Leo a Marguerite Duras: “escribir no es contar historias. Es lo contrario de contar historias. Es contar todo a la vez. Es contar una historia y la ausencia de esa historia. Es contar una historia que pasa por su ausencia”. Me queda dando vueltas esa frase, tan plena de matices, de giros. ¿Cómo escuchar, o mejor: cómo alojar un decir analizante? Escuchar no es escuchar historias. Es escuchar todo a la vez. Es escuchar una historia y la ausencia.

Estos días estuve leyendo un diario de la escritora francesa Annie Ernaux, titulado “Se perdre”, Perderse. Comienza con un epígrafe que reproduce una inscripción, hallada en una catedral de Florencia, que dice: “Quiero vivir una historia”. Hay ahí un mensaje que atraviesa los siglos y que transmite un deseo, un deseo de amor, como diría el poeta Osvaldo Bossi. Vivir una historia es agregar algo a la vida, es abrir otra escena en la continuidad de los días, es encontrarse con las ficciones del deseo, del amor, de las apuestas vitales. Lacan, en uno de sus últimos seminarios, pronunció estas palabras que siempre me conmovieron y que me acuden ahora, mientras escribo: “Yo quisiera…, no hay psicoanálisis sin algunos quisiera”.

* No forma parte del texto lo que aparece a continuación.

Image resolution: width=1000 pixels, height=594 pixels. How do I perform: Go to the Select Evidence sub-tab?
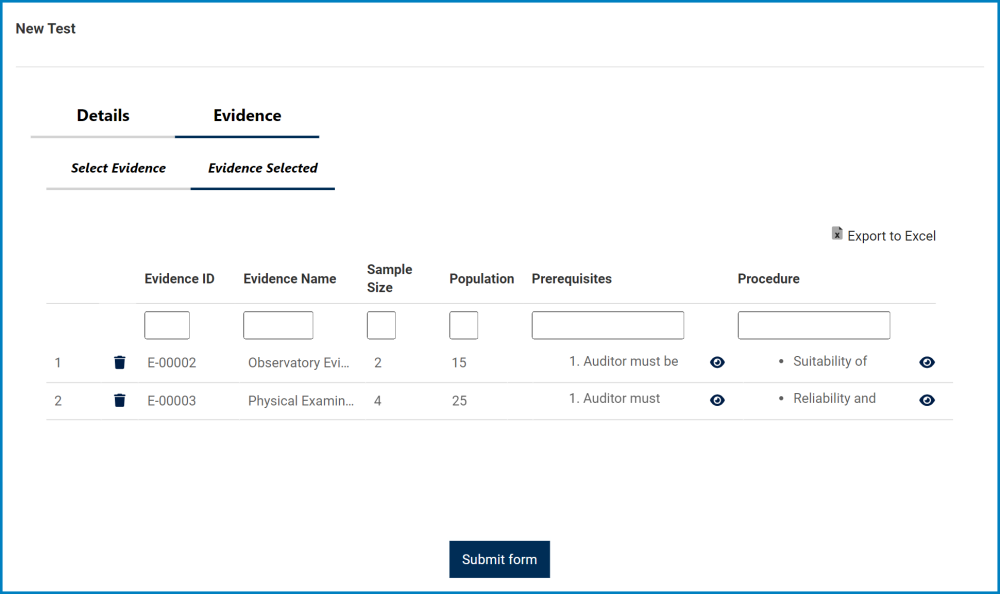(117, 168)
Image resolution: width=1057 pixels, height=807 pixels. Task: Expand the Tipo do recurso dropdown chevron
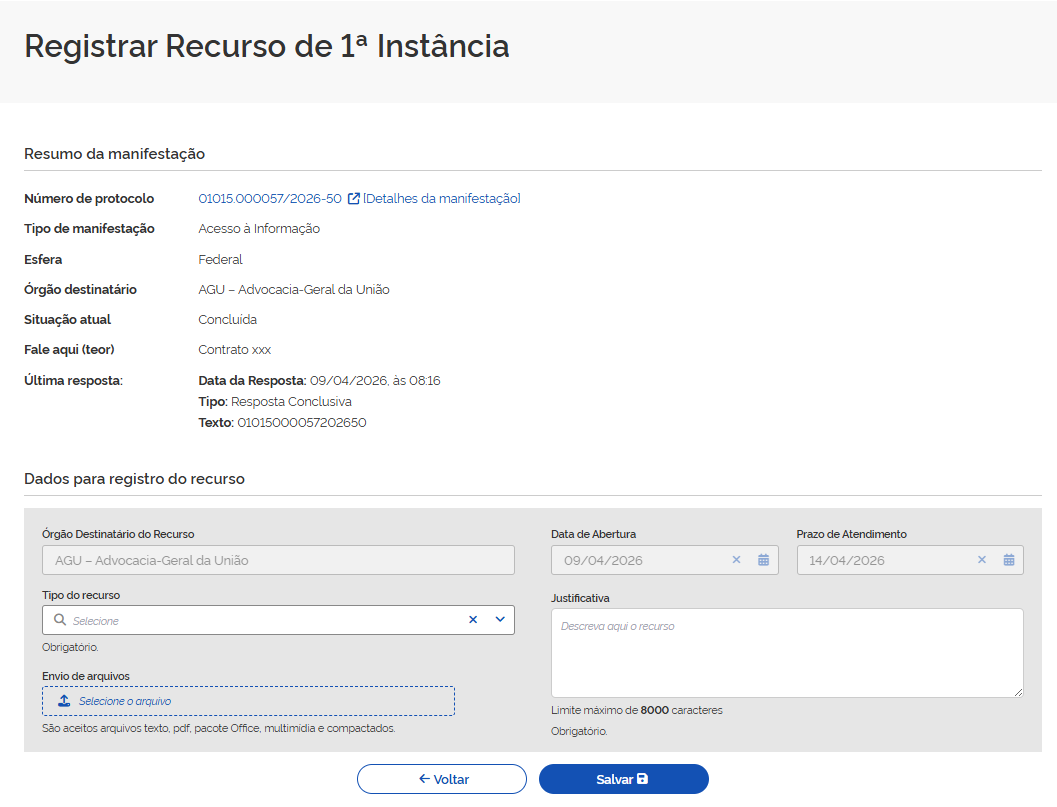tap(500, 620)
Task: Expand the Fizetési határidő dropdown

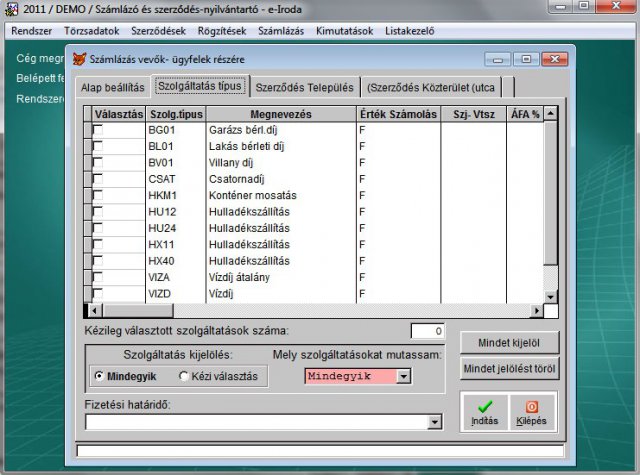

Hay una ausencia de contenido prefijado en el epígrafe de Ernaux que les otorga una fuerza y un coraje especial a esas palabras, y que posibilita una invención; causa una escritura que va al encuentro de la pérdida. De ahí el hallazgo del título. Se trata de un diario sobre la pasión amorosa que se llama (y llama a) perderse. Eso, también, es poesía.